Defense Attorney’s Arguments Constitute Misconduct

The Supreme Court of Nevada in the case of Lioce v. Cohen et al., 149 P3d 916 (Nevada 2006) held that the defense attorney’s arguments based upon jury nullification, personal opinion regarding the justness of a plaintiff’s case and invoking the golden rule argument amounted to attorney misconduct.

In four different personal injury trials in Nevada, a defense attorney made similar arguments during the trial. These arguments included an attempt at “jury nullification” [the Nevada Supreme Court defined jury nullification as “[a] jury’s knowing and deliberate rejection of the evidence or refusal to apply the law either because the jury wants to send a message about some social issue that is larger than the case itself or because the result dictated by law is contrary to the jury’s sense of justice, morality, or fairness.” Black’s Law Dictionary 875 (8th ed. 2004). Examples include arguments that these cases wasted taxpayers’ money and jurors’ time.
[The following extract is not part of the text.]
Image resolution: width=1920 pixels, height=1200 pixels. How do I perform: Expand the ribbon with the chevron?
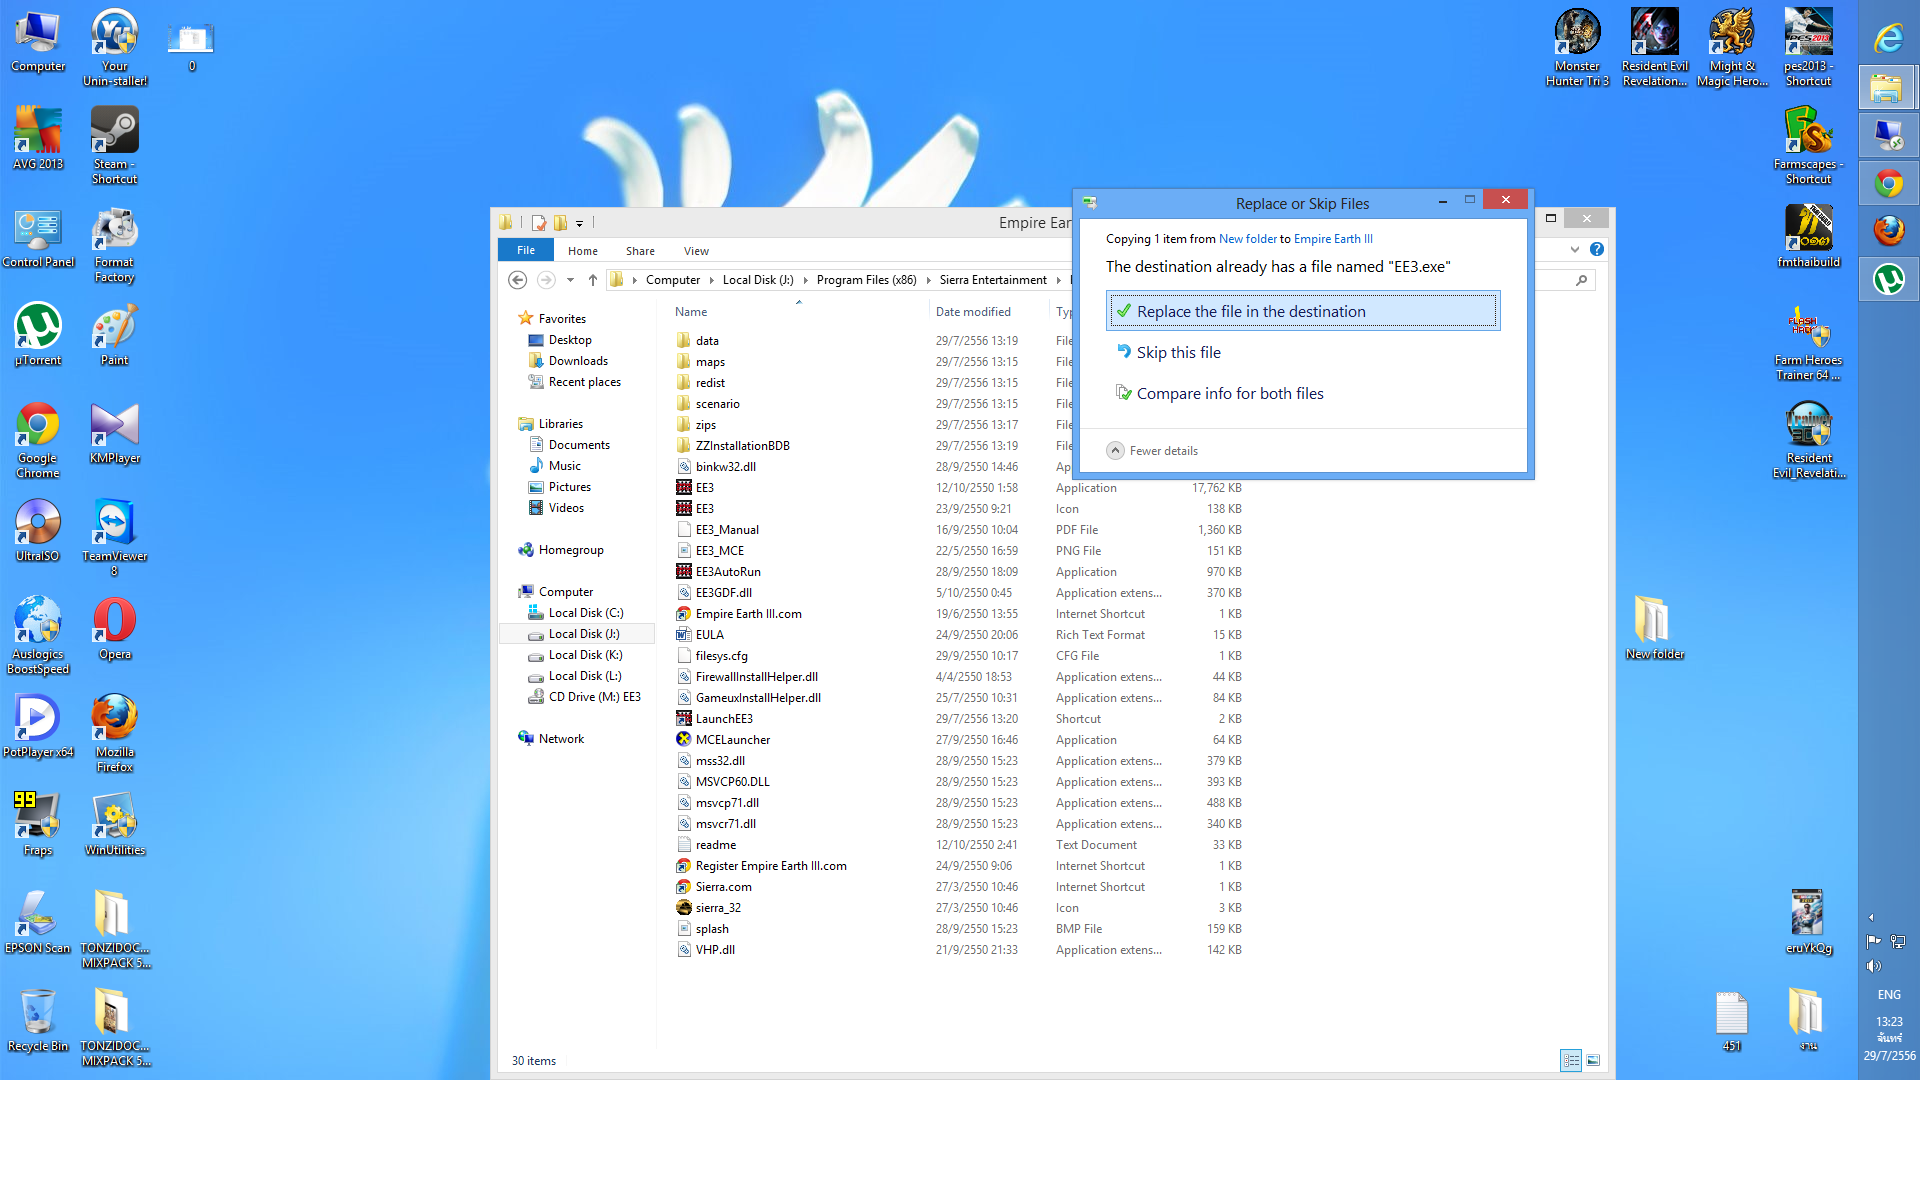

The defense attorney also argued that the cases were examples of people “looking for an excuse to sue someone at the drop of a hat” and that society now believed that “Americans have become a society of blamers.”

The Court also found that the defense attorney impermissibly injected his personal opinion about the justness of plaintiffs’ causes when he said that he had “a real passion for [these] case[s] and cases like [them],” because these were the types of cases that cause people to be distrustful of lawyers and legitimate plaintiffs and lead to what the defense attorney argued was the public’s negative perception of the legal system.
Finally, the Court ruled that the defense attorney’s closing argument, which contained a statement to the jurors, “You send your son or daughter” to a friend’s house, where he or she was injured, and questioned, “[D]oes that mean you just go out and sue[?]” (Emphasis added.) invited the jurors to make a decision as if they and their children were involved in his hypothetical situation-a situation that somewhat paralleled the scenario of the plaintiff’s daughter’s injuries. The Court found that this question indicated that the jury could make a decision based on the personal hypothetical designed to trivialize the daughter’s injuries instead of deciding the case on negligence law and the evidence.

This case underscores the obligation of defense attorneys to defend cases based only on the evidence and the law. The problem with defending against such unscrupulous tactics is the requirement of making timely objections to such argument. Most trial lawyer do not wish to make objections during the trial. This problem is actuated when the offending attorney makes repeated objectionable comments after an objection has been sustained. In cases where the comments rise to the level of “plain error” the Nevada Supreme Court created an exception of the need to object.

One method to deal with this type of conduct is to address it within the context of a motion in liminie prior to trial. In that way it is possible for the trial counsel and the court to be reminded of the rules before the “heat of battle”.